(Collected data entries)
[Start of Attachment]

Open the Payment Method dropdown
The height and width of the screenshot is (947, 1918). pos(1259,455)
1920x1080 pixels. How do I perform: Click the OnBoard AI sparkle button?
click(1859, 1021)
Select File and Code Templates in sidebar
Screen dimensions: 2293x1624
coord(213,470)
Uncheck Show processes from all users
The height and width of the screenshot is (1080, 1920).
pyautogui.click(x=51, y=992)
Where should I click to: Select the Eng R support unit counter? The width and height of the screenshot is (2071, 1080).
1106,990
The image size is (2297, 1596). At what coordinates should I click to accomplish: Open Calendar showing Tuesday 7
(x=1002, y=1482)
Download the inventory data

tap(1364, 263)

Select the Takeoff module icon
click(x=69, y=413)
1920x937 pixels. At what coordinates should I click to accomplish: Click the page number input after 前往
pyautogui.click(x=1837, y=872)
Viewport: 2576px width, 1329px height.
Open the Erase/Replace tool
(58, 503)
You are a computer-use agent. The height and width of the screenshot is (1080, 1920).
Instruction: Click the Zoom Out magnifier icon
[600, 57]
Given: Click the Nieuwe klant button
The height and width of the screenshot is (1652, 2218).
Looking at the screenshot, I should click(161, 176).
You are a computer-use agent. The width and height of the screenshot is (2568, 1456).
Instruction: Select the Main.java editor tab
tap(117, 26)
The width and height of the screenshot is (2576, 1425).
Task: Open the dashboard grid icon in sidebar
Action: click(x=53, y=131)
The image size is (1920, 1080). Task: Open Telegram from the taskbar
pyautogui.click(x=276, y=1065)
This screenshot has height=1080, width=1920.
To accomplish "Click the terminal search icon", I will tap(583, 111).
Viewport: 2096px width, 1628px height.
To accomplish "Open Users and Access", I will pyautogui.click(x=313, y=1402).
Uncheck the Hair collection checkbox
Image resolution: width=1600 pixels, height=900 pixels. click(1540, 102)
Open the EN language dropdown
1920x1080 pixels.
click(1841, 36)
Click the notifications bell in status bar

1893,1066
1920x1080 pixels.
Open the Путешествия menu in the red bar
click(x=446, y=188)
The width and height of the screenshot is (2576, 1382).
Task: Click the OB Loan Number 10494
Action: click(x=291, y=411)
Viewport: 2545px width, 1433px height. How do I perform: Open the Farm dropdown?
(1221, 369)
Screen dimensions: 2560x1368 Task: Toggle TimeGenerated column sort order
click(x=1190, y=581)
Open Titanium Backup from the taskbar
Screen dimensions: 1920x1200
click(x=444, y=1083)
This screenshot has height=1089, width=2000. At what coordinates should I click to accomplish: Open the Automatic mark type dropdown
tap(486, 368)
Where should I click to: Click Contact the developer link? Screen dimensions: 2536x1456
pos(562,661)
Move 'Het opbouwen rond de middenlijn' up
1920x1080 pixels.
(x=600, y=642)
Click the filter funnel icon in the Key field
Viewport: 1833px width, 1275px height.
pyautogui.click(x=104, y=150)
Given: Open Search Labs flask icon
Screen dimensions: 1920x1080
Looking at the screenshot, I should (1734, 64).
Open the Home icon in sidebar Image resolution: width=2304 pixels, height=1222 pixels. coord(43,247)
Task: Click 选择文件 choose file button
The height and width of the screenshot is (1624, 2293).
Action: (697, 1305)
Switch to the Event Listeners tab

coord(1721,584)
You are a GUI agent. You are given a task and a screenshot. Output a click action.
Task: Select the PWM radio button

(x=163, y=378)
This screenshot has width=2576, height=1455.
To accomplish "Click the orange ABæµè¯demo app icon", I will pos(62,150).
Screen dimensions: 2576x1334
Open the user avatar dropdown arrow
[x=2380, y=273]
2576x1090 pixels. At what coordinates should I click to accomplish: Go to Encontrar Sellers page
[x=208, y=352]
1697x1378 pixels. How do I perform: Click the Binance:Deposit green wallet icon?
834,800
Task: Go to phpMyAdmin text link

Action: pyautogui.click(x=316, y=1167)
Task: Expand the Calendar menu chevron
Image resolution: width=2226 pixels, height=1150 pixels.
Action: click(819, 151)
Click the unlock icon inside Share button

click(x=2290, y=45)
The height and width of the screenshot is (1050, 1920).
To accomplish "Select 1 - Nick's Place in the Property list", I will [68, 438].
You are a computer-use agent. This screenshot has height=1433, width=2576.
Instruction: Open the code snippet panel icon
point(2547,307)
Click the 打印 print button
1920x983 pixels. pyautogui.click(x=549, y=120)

[End of Attachment]

Write the lines out verbatim, from the one with "Image resolution: width=2226" through the last line of the entries, and stop there.

[ANSWER BOX]
Image resolution: width=2226 pixels, height=1150 pixels.
Action: click(819, 151)
Click the unlock icon inside Share button

click(x=2290, y=45)
The height and width of the screenshot is (1050, 1920).
To accomplish "Select 1 - Nick's Place in the Property list", I will [68, 438].
You are a computer-use agent. This screenshot has height=1433, width=2576.
Instruction: Open the code snippet panel icon
point(2547,307)
Click the 打印 print button
1920x983 pixels. pyautogui.click(x=549, y=120)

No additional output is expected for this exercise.